Full catalog/IGGRV1B
IGGRV1B·v2·dataset

Earth's gravity measured by aircraft (IceBridge)

IceBridge Sander AIRGrav L1B Geolocated Free Air Gravity Anomalies V002
deformation NASA NSIDC_CPRD Level 1B ASCII
In plain English

What it measures. Tiny variations in Earth's gravity, recorded as acceleration in three directions from a research aircraft. The readings are corrected for the aircraft's own motion and pinned to exact latitude and longitude along each flight line.

How it's made. Collected by the Sander Geophysics AIRGrav airborne gravity system flown on NASA aircraft during Operation IceBridge campaigns, with corrections applied at several time-filtering scales.

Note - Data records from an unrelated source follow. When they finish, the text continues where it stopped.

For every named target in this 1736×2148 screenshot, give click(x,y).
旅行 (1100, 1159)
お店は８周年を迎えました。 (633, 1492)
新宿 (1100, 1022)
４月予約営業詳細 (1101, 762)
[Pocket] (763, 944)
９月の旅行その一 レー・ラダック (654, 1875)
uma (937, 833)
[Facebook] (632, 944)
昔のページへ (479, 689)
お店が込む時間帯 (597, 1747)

How & where you'd use it. Researchers use airborne gravity to map what lies beneath ice and rock, such as the shape of the bedrock under polar ice sheets. It is a specialist input rather than something the general public reads directly.

What's measured

SOLID EARTH › GRAVITY/GRAVITATIONAL FIELD › GRAVITY

Coverage & cadence

  • Time span2009-10-16 → 2018-11-17
  • Measured byDC-8 (AIRGrav) · P-3B (AIRGrav)
  • Processing levelLevel 1B
  • Spatial extent-180, -90, 180, -53
  • FormatsASCII
  • StatusCOMPLETE

What you can do with it

  • Measure ground motion and subsidence (InSAR)
  • Track earthquakes, volcanoes and landslides
  • Map elevation and terrain change
Official description

This data set contains gravity measurements, including acceleration data in three orthogonal directions, from the Sander Geophysics AIRGrav airborne gravity system. Gravity data include latitude and Eotvos-corrected values, as well as free air correction at various along-flight-line time filtering scales. The data were collected as part of Operation IceBridge funded campaigns.

Get the data

iggrv1b_access.py
import earthaccess
earthaccess.login(strategy="netrc")          # free Earthdata Login

results = earthaccess.search_data(
    short_name="IGGRV1B",
    version="2",
    bounding_box=(-122.5, 37.2, -121.8, 37.9),  # your area (W,S,E,N)
    temporal=("2024-01-01", "2024-12-31"),       # your dates
)
files = earthaccess.open(results)   # stream straight from NSIDC_CPRD
Browsing CMR needs no login. Downloading or streaming bytes needs a free Earthdata Login + the earthaccess package.